Terry Sirois says, “We’re very happy to be in a position to help the university on this project. We’ve always given to Edwards School of Business in the past, so this is a little different direction for us. But education has been a big part of our kids’ lives, we’ve always promoted it in our house, and we think it is so important.”
The new facility, which will provide 90 child care spaces, will be located south of the Williams Building (which houses the existing USSU child care centre) and west of the Souris Hall residence. The building will be designed to provide a stimulating, comfortable and supportive environment for children, offering plenty of space to display their artwork, as well as child-level windows and direct access to the outdoor play area from all the rooms. Construction on the child care centre is in progress and expected to be complete in 2016.
About 75 per cent of the new child care spaces will be reserved for the children of university students and about 25 per cent for the children of university employees. Offering child care is essential to attract and retain students, faculty and staff to the university, says Patti McDougall, vice provost of teaching and learning, who is leading the project. It’s also a particularly important factor in increasing accessibility to post-secondary education for Aboriginal students, who have a demonstrated need for child care. “As a university we’ve become increasingly aware of the need for more child-care spaces. We know we’re short and this will help,” says McDougall.
Denis and Terry Sirois believe that having child care available right on campus makes a huge difference to students who are parents. Terry says, “If a parent needs to take the bus and has to go all the way to a daycare, and then continue on to classes, it’s just more convenient for everyone, and a better plan, if their children can stay near school. It encourages education and encourages learning.”
Denis agrees, “If someone has the initiative to go to university and improve their education and they already have a family, that shouldn’t cause them to think that they can’t get that education. We should try to knock down barriers to acquiring that education.” He believes that on-campus will provide students with the comfort of knowing that their child is within walking distance during the school day and that they won’t be distracted from their studies.
Denis and Terry both grew up in Saskatoon, and the U of S has been a big part of their lives over the years. Denis earned a Master of Commerce in 1977, and Terry took some university night classes, including anthropology and business law. Because he had a couple part-time jobs to pay for tuition, Denis says he mainly “stuck to his books” while he was at school. His hard work paid off and after a couple years in banking after graduation, he went to work for PotashCorp, where he is now Vice-President and Corporate Controller. The couple’s children also all attended the U of S.
Terry is on the Board of Directors for the Saskatoon Preschool Foundation, which provides financial assistance to families who can’t afford to send their kids to preschool. She says, “We believe that early childhood education is the start of a good foundation in life. If you don’t get a good start, you won’t progress.” She says the goal behind their gift to the child care centre the best future possible. “If their parents can go to university and get the kind of education they want, then they’ll have a better life.”

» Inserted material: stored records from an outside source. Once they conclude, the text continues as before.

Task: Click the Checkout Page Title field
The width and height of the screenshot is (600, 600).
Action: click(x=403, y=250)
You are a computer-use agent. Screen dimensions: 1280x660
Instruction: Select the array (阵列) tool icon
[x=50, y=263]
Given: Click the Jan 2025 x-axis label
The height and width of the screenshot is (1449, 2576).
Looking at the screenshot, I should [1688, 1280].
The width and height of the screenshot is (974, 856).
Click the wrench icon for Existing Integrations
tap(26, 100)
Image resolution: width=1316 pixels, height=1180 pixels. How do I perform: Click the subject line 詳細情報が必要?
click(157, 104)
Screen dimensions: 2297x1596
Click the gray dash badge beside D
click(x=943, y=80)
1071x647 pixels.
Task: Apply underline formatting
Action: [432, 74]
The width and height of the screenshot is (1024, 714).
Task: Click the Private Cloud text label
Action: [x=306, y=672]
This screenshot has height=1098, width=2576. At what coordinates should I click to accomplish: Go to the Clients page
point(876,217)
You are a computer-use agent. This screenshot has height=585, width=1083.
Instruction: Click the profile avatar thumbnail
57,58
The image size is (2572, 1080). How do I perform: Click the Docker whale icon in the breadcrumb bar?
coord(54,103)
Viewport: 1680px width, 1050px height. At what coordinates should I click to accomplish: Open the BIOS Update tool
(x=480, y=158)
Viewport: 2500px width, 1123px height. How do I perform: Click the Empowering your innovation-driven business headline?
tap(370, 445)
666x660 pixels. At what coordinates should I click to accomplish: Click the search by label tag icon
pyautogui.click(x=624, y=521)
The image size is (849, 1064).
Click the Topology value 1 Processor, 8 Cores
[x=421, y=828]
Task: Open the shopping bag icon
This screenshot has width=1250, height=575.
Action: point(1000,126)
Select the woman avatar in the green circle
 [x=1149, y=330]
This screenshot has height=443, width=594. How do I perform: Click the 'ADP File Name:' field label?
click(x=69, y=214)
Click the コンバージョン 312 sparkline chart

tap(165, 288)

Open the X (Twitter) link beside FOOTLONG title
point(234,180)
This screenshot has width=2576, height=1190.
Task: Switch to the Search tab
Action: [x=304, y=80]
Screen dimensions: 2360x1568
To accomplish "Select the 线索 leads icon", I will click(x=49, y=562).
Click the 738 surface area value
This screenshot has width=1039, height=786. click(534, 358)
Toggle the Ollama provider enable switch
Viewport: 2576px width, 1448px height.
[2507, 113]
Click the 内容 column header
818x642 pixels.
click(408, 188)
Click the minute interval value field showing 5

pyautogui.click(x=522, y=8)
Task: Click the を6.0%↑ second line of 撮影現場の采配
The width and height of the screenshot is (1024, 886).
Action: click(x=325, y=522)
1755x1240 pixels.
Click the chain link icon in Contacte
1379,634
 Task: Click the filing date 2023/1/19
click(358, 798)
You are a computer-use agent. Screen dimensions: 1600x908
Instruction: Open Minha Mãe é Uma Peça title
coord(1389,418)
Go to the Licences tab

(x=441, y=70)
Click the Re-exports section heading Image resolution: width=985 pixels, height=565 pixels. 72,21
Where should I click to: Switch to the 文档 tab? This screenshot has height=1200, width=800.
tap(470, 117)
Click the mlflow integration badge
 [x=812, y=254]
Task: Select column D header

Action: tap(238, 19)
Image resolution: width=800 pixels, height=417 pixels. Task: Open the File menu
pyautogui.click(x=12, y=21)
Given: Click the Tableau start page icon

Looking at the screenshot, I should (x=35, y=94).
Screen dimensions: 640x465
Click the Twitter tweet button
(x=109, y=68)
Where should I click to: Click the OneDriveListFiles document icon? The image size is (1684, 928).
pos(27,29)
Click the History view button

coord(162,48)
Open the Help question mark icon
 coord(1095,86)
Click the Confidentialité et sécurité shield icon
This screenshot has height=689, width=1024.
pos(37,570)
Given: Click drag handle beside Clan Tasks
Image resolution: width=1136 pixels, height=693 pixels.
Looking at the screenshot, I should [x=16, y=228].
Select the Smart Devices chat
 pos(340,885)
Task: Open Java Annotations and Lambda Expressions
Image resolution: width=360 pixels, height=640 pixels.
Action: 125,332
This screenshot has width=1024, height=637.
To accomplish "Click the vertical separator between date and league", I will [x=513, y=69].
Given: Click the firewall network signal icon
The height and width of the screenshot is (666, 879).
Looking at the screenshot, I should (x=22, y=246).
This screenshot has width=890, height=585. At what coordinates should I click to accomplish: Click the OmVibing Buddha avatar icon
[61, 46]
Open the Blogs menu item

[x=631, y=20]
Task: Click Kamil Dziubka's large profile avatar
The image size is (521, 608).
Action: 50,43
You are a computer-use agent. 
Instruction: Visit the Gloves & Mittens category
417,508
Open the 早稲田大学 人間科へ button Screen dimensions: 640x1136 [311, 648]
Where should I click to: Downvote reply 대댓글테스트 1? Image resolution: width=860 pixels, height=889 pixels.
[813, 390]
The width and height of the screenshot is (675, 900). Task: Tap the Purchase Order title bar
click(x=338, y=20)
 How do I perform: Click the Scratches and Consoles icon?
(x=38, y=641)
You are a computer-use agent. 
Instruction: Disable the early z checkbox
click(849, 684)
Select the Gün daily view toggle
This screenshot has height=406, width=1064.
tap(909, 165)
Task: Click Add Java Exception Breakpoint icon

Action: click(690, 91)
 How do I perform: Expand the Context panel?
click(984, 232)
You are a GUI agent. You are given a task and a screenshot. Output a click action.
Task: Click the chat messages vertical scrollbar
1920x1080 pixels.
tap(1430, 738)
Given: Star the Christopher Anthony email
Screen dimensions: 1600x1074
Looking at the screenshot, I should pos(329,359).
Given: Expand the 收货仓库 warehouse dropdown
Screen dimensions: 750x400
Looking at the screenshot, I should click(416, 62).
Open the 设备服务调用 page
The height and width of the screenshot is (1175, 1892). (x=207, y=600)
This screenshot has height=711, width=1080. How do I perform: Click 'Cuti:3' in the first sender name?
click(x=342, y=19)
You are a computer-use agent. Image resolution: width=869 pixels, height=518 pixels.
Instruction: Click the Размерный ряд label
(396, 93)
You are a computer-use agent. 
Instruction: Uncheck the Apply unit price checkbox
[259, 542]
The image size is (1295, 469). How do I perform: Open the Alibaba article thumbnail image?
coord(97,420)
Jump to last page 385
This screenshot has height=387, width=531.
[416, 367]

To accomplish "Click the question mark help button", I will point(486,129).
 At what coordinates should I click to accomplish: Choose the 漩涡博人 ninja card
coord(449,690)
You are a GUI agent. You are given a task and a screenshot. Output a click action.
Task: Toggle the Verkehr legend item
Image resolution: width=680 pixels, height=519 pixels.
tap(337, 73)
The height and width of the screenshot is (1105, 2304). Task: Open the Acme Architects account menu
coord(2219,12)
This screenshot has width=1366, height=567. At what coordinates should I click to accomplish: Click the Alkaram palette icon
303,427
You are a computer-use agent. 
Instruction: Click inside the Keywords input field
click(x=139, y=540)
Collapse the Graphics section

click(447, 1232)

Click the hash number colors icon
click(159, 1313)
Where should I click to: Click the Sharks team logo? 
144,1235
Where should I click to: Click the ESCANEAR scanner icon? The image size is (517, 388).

The Siroises hopes their donation will encourage other alumni to help contribute to the child care centre to raise the rest of the capital costs, the costs of furnishings, and so on. Denis says, “From my own perspective, if you attended the U of S, there’s always an opportunity to try and make it better. Our city has been blessed by the fact that we have a large university, so we should try to sustain it and make it better, so we can attract new people.” Terry agrees, “The university gave our family the start that we needed—we’ve been very fortunate. It’s expanded our careers. We want to give back to the organisation that helped us as a family. We’re in a position to do so, and it’s important to give back where credit is due.”